[Records of locating words and elements]
## Begin

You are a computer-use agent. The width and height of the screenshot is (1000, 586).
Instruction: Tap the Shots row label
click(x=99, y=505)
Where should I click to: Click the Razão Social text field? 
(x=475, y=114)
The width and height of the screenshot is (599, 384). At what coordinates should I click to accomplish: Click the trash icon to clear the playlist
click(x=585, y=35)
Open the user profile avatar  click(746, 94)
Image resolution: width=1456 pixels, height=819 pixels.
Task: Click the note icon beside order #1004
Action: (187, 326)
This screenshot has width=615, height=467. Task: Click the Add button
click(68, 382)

## End
## Begin

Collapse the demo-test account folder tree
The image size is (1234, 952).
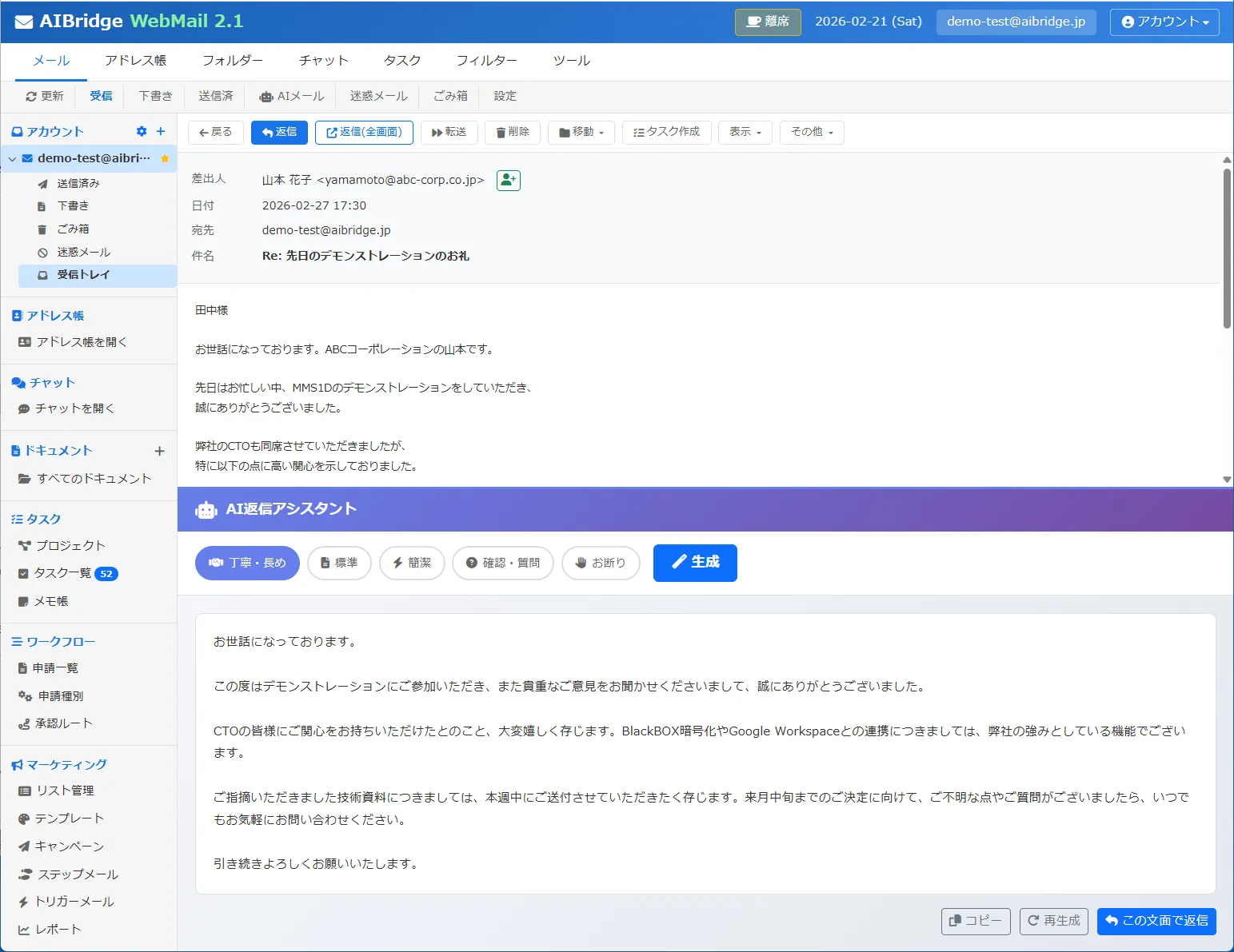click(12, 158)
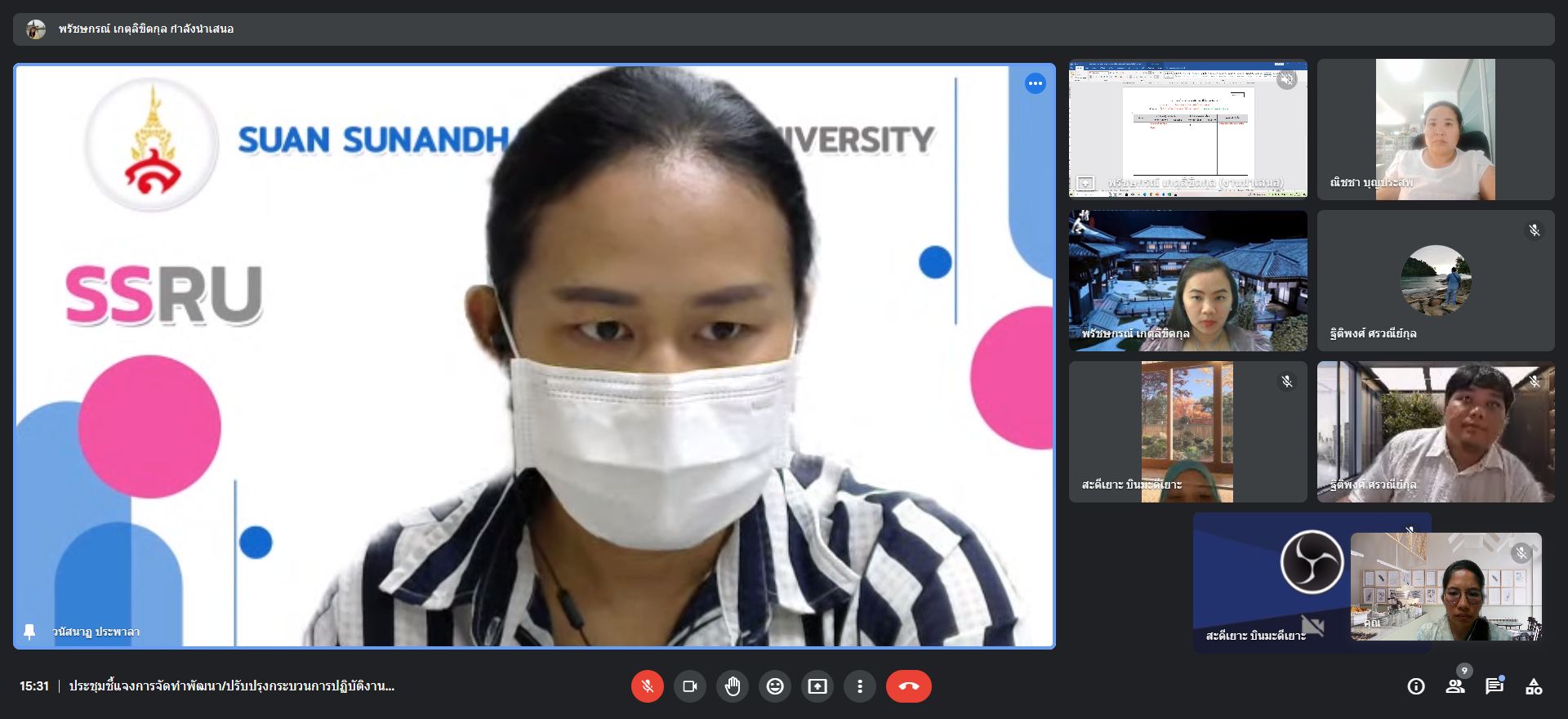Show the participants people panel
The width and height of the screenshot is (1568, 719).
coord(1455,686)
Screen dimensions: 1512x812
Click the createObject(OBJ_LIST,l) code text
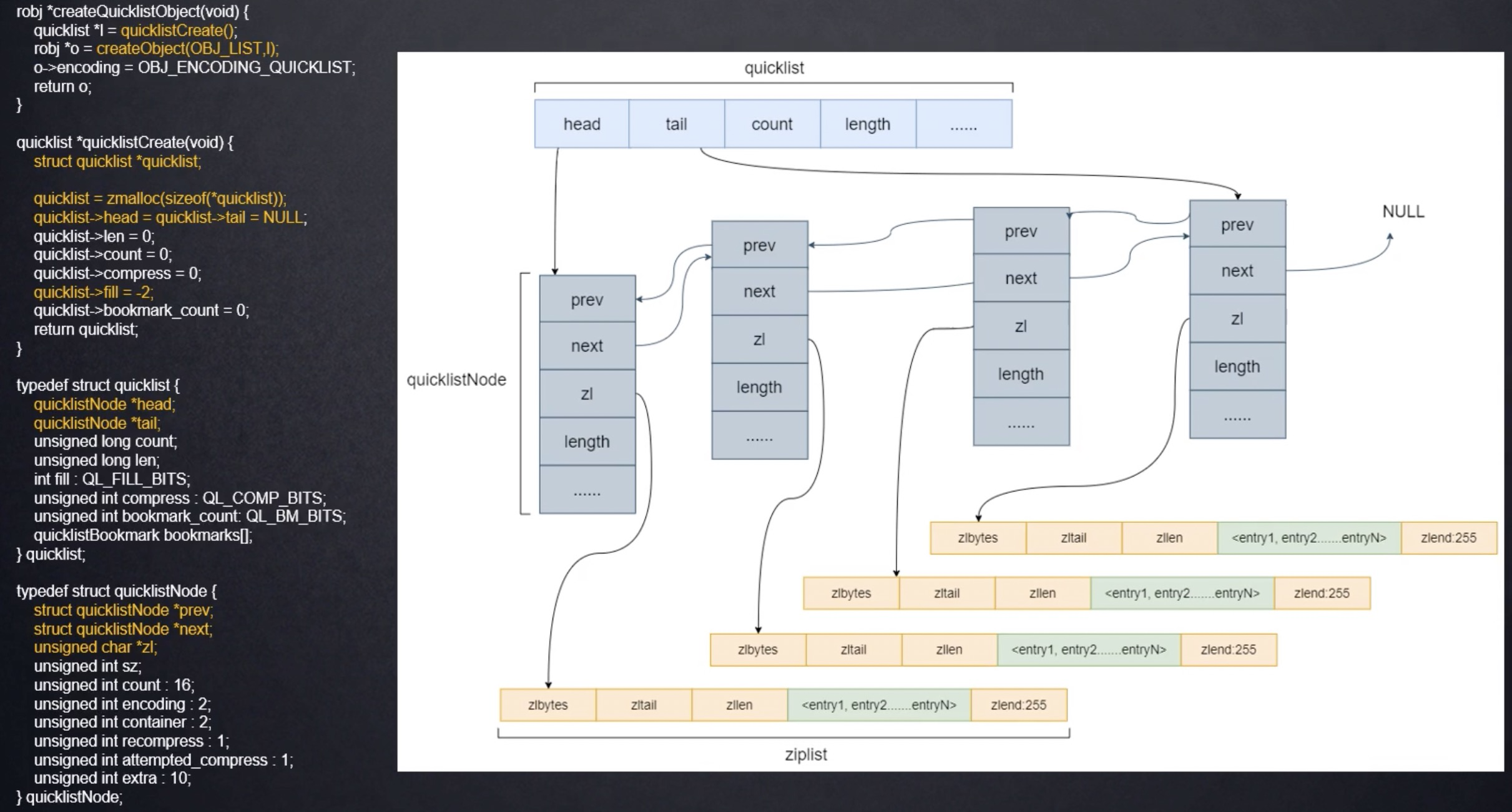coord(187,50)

## End

List each line of the records above that contains the word "should", copying every such line in full. Case counts.

**Full output**:
Where should I click to: Click the Razão Social text field? 
The width and height of the screenshot is (599, 384). At what coordinates should I click to accomplish: Click the trash icon to clear the playlist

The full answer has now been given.